Após um mês de espera, o Serviço de Imigração conseguiu um trabalho na cidade mineira de João Monlevade. Enquanto seu pai atuaria como eletricista, o rapaz, que estava prestes a completar 18 anos, foi contratado como operário.

Nos 4 anos em que trabalhou na Belgo Mineira, François tentou por várias vezes estudar, mas não obteve sucesso. Apesar de trazer de Java um certificado de conclusão do ginasial, o documento não foi aceito no Brasil e ele teve que apelar até para cursos por correspondência. Por sorte, foi convidado por um professor a realizar um curso de “Madureza Ginasial” e teve a chance de viajar para Vitória (ES), onde faria os exames. Na primeira tentativa, François conseguiu passar em quase todas as matérias, inclusive Português, mas não obteve êxito em Latim e História do Brasil. Seis meses depois, retornou à capital capixaba e conquistou o tão sonhado diploma.

François ainda se lembra do dia em que tomou conhecimento de Santa Rita: “Em 1960, o santa-ritense Guido Portugal leu uma reportagem sobre a ETE, no Estado de Minas, e me incentivou a vir prestar o vestibular.”

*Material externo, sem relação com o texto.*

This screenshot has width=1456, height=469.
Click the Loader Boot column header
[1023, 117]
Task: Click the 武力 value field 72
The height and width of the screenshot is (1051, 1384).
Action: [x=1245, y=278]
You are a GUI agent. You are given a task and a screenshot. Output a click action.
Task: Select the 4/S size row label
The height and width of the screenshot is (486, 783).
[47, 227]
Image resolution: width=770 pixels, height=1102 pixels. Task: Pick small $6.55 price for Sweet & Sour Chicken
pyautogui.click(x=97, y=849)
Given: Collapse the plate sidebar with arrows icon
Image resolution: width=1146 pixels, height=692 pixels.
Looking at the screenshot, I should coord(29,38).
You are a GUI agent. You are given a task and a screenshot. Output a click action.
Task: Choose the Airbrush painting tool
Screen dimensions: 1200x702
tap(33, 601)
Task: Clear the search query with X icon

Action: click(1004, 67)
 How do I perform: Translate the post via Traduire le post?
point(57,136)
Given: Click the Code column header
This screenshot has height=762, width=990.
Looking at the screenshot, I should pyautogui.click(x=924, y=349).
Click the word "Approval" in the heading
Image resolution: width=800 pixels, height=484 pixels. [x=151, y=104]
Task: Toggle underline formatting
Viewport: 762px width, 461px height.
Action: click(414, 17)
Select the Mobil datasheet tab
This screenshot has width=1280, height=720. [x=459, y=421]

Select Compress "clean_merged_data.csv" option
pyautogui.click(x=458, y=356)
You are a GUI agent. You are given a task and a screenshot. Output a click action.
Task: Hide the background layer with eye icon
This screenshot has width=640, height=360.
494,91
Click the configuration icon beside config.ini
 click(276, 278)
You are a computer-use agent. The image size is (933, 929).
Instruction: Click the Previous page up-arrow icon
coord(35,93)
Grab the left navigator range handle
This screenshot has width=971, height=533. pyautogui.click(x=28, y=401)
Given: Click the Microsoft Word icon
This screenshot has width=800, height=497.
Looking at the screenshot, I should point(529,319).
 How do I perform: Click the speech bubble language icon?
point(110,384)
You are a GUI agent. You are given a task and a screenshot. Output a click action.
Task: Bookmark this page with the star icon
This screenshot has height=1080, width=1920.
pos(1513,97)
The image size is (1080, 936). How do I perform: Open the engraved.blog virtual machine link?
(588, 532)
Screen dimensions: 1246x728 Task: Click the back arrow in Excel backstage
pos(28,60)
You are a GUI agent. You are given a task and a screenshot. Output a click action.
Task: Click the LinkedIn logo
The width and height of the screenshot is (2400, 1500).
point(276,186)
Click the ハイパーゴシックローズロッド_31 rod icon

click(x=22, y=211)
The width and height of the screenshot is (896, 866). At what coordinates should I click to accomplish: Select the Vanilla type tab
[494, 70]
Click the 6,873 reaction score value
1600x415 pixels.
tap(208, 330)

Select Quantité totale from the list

Após sair o resultado dos exames, a futura esposa de François ouviria falar sobre um tal habitante de Java, pela primeira vez, quando seu pai, o senhor Antônio de Cássia, chegou contando em casa que um estrangeiro havia passado em primeiro lugar. “Eu lembro que corri até o Atlas para descobrir onde ficava a ilha. Como não sabia da história de François, imaginei que a ETE deveria estar famosa no mundo inteiro, para ter atraído alguém de tão longe.” – relembra Maria Aparecida Cássia de Gruiter, esposa de François.

Em Santa Rita, o estudante passou a residir no Hotel Melo. “As primeiras pessoas que eu conheci foram o Dr. Mário Brandão, o Róssio De Marchi e a Maria Nazaré.” Ao se formar na terceira turma da ETE, em 1964, o então técnico em eletrônica foi convidado pelo diretor Pe. Vaz a lecionar. Dois anos depois, iniciaria os estudos no Inatel. Após a formatura, no final de 1968, ele já pensava em se casar, mas resolveu aguardar um pouco já que a ETE o enviaria para fazer um treinamento na Alemanha. Como a viagem demorou a sair, François se casou, em janeiro de 1970, e soube que iria permanecer 4 meses fora do Brasil.

No ano seguinte, o javanês começou a lecionar também no Inatel e, em 1973, tornou-se professor da EFEI. O renomado professor apenas deixou a ETE quando decidiu fazer Mestrado, já na gestão do Pe. Raul Laranjeira. A paixão pela educação o acompanhou por toda a vida e, ao se aposentar, em 2007, decidiu que chegava a hora de descansar um pouco. Contrariando as expectativas, François trabalha com dois de seus três filhos (André, Arthur e Adrienne) e continua a prestar sua importante contribuição à comunidade santa-ritense, sempre solícito no que for necessário.